CHELTENHAM: Martin left almost lost for words

Ted Veale, left, with Bryan Cooper up, on the way to winning the Vincent O'Brien County Handicap Hurdle. Picture: SPORTSFILE

Tony Martin must have given something in the region of a dozen interviews in as many minutes after Bryan Cooper guided Ted Veale to victory in the Vincent O’Brien County Handicap Hurdle yesterday.

It was a workload that soon overwhelmed his delicate vocal chords.

As the words tumbled out, they grew fainter and fainter, lost behind a wheezing croak of increasing proportions that prompted one interviewer to suggest lightheartedly that perhaps they should use sign language to continue the conversation.

“We had a rough night last night,” Martin explained. “We celebrated last night and we were lucky to get here today. I’m booked to go home today but we might just delay that now.”

They earned one more night.

Benefficient’s success in the opening Jewson Novices’ Chase on day three had propelled young jockey Bryan Cooper into the spotlight but it was a reaffirmation of the trainer’s abilities six years after his last Festival success.

One of Benefficient’s co-owners, Niall Reilly, said as much. Martin’s tactics had been “10,000% right,” according to the elated connections. Martin had taken them aside prior to the race and explained exactly how it would unfold.

Minutes later, they found themselves watching those words come to life as the young Kerry pilot gutted it out ahead of the pre-race favourite Dynaste to stun to silence a crowd taken aback by this unheralded 20/1 shot.

“The man is a genius,” Reilly said of Martin.

Momentum is key at Cheltenham. No-one could have predicted, for example, Paul Nicholls would suffer such a barren week but Cooper and Martin are proof of how success can breed success.

Martin came to Cheltenham this year seeking his first winner since Dun Doire captured the William Hill Trophy in 2006, three years after breaking his duck with Xenophon in the Coral Cup. Now this: two in two days.

How does it feel?

“I don’t know what ye have over here,” he told one English reporter, “but we have Croke Park in September with 100,000 at an All-Ireland final and that’s what it is like coming here.”

It wasn’t all smooth sailing for him this week. Is it ever? Martin’s Bog Warrior started off a fancied runner in Thursday’s Ladbrokes World Hurdle but had to contend with a late change of jockey when Cooper replaced the injured Davy Russell and then the nine-year old got hurt coming down the hill.
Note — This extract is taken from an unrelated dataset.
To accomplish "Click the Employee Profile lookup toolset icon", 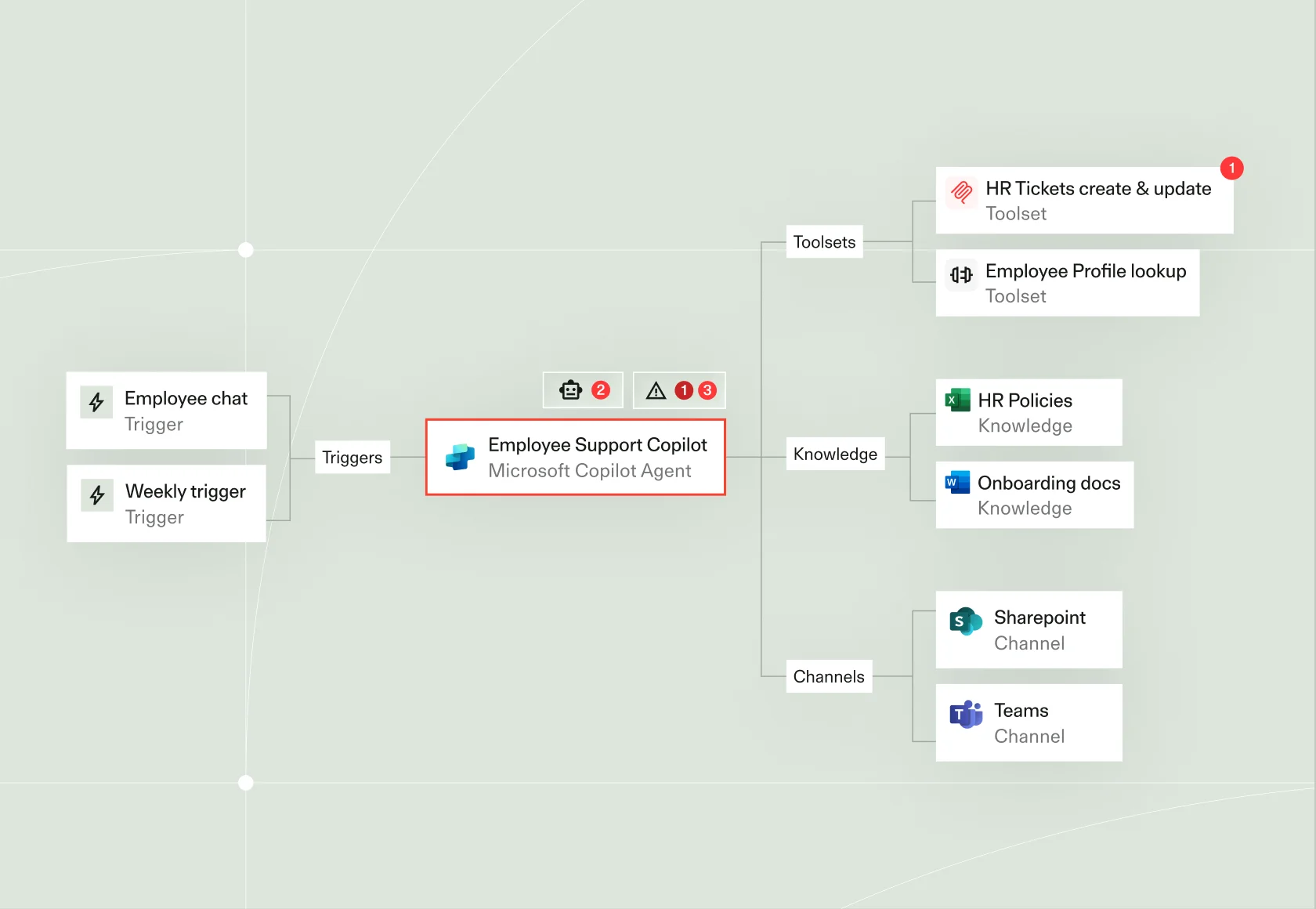I will 961,274.
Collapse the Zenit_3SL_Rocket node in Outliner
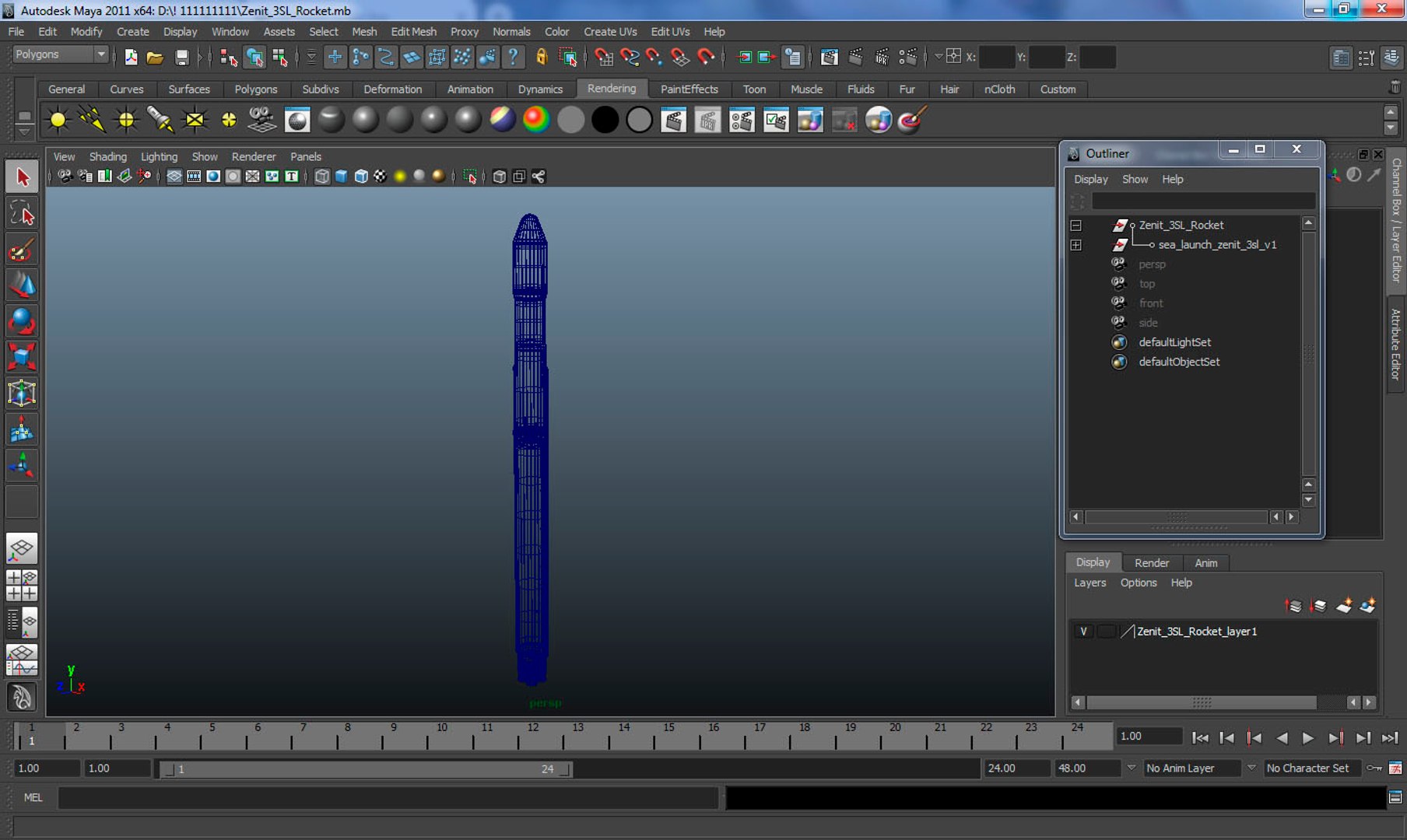 (1076, 226)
“It’s the ups and downs of racing,” he said. “After the first (race on Thursday) I was ecstatic with the lads and then we were brought down to earth with poor Bog Warrior getting that injury.”

Ted Veale had given him cause for concern as well. “We started thinking about this race last year and after we had a few disappointments we decided to save him for the Boylesports in Leopardstown but things went against him. The ground was too soft and he travelled well to the last, like today, but didn’t get home in the ground. Thankfully it all worked out well and I was just hoping that he wouldn’t fall over at the last.”

He needn’t have worried.

As with Benefficient, Martin issued Cooper with specific instructions and the 20-year old from Tralee followed them to a tee with a ride that added greater lustre to his reputation.

“Bryan gave him a great ride,” Martin said, his voice by now barely discernible. “He is riding with supreme confidence. I said (Thursday) he is the new kid on the block and it is great to have him.

“We have used him for a while now and you could always see the potential, the championship rider, in him. You have Ruby and Geraghty and Russell and Carberry who haven’t too long left but this fella is only on the way up. I was fortunate enough to have Walsh and Carberry work for me for a long time. I’m not writing them off but I would hope to be able to secure this fella’s services for a little while longer.”